The No Child Left Behind law is one of the few admirable domestic initiatives of the Bush administration. This bipartisan legislation requires states to regularly test its students and publish scores by group, such as low-income and special education. Schools with a significant number of failing students in any group face negative publicity, plus sanctions for persistent failure.

Civil rights groups tend to support the law, for good reason. The law punishes schools for holding poor and minority students to lower standards and giving them fewer resources to succeed. Business groups tend to favor No Child Left Behind as well, because they're weary of job applicants who can scarcely read or write.

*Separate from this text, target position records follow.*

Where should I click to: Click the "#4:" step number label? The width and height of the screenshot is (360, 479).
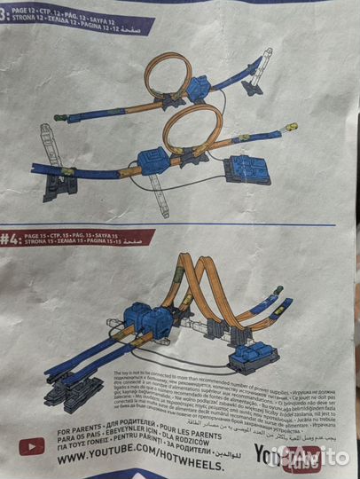pyautogui.click(x=12, y=238)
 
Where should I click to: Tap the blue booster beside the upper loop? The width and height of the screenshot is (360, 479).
pyautogui.click(x=198, y=88)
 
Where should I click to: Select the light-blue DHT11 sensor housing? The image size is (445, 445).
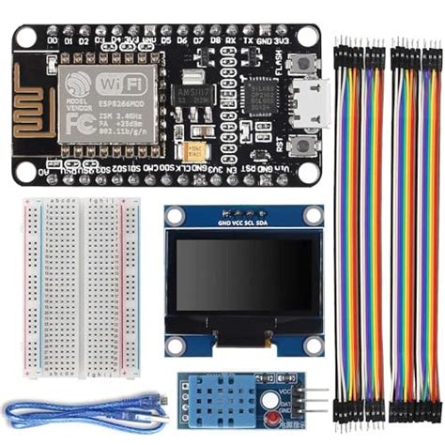tap(218, 399)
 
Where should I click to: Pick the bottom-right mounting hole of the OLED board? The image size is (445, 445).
tap(314, 345)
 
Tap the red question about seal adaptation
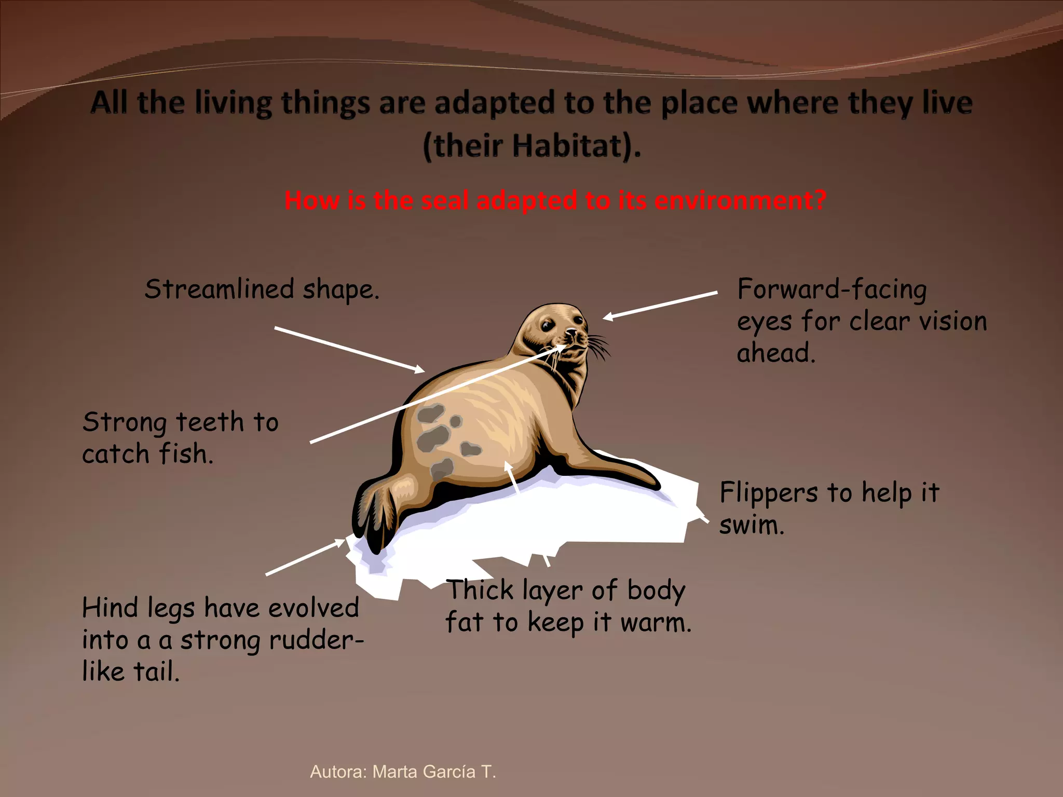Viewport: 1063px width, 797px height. (x=555, y=201)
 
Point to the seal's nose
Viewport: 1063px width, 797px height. (x=571, y=333)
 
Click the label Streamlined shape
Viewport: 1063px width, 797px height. (x=262, y=290)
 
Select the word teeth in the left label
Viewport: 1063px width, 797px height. (x=210, y=422)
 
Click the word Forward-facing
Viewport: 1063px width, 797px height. (x=832, y=289)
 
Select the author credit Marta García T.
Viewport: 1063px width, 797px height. (x=403, y=772)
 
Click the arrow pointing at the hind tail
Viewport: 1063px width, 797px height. (x=305, y=557)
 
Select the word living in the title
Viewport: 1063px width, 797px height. (x=233, y=103)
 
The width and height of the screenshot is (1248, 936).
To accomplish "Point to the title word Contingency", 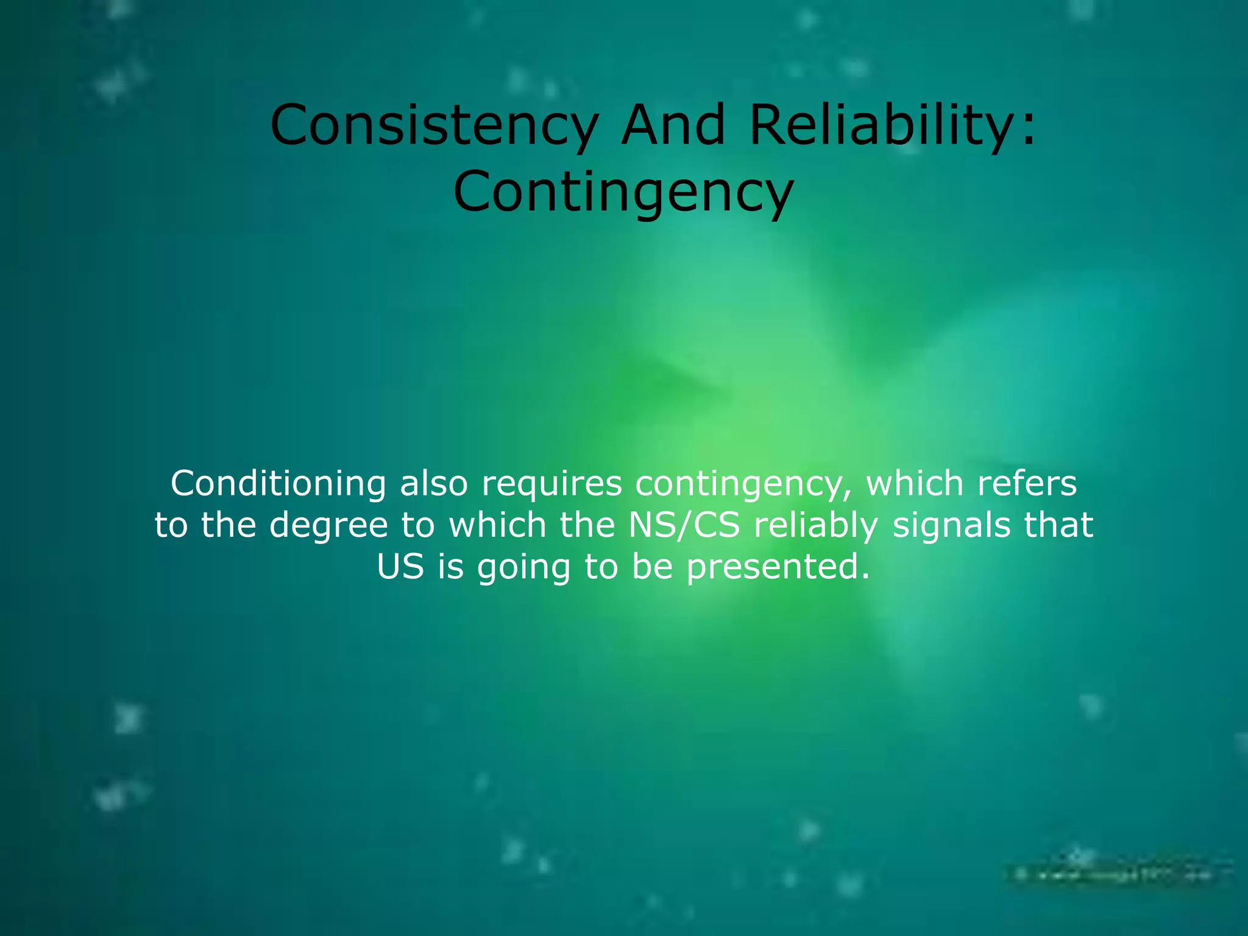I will pos(623,192).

Yet No Child Left Behind remains a frequent target of teachers unions, middle-class parents and politicians. The law gets blamed for most every problem in public schools, from overzealous testing to inadequate enrichment. Political candidates of any party can count on applause if they rail against the law before a crowd.

In this climate, the No Child Left Behind law could be repealed --rather than simplified and better funded, as it should be. Worse yet, it could be made more "flexible" in ways that deliberately remove the accountability and send problems back into hiding.

This would be a big mistake. As one Beaverton principal told The Oregonian's Betsy Hammond last year, "For me, it raises the bar for children, it raises the bar for instruction and it raises the bar for my accountability. Why would I complain when it has raised the achievement level of our kids?"

Test scores among special education students, low-income students and nonnative English speakers have risen under No Child Left Behind. The law has inspired many schools to revamp their teaching strategies. For example, low test scores at East Gresham Elementary compelled educators in 2006 to drop everything and collaborate more. Achievement at the high-poverty school rose overnight.

This federal mandate has room for improvement, to be sure. So do Oregon schools, which remain stubbornly average. If Congress and Obama want to help students in Oregon, they should fiercely protect the three goals of No Child Left Behind:

Shine a light on persistent problems.

Give power to the most powerless students.

Keep the question simple. As Bush himself once famously put it, "Is our children learning?"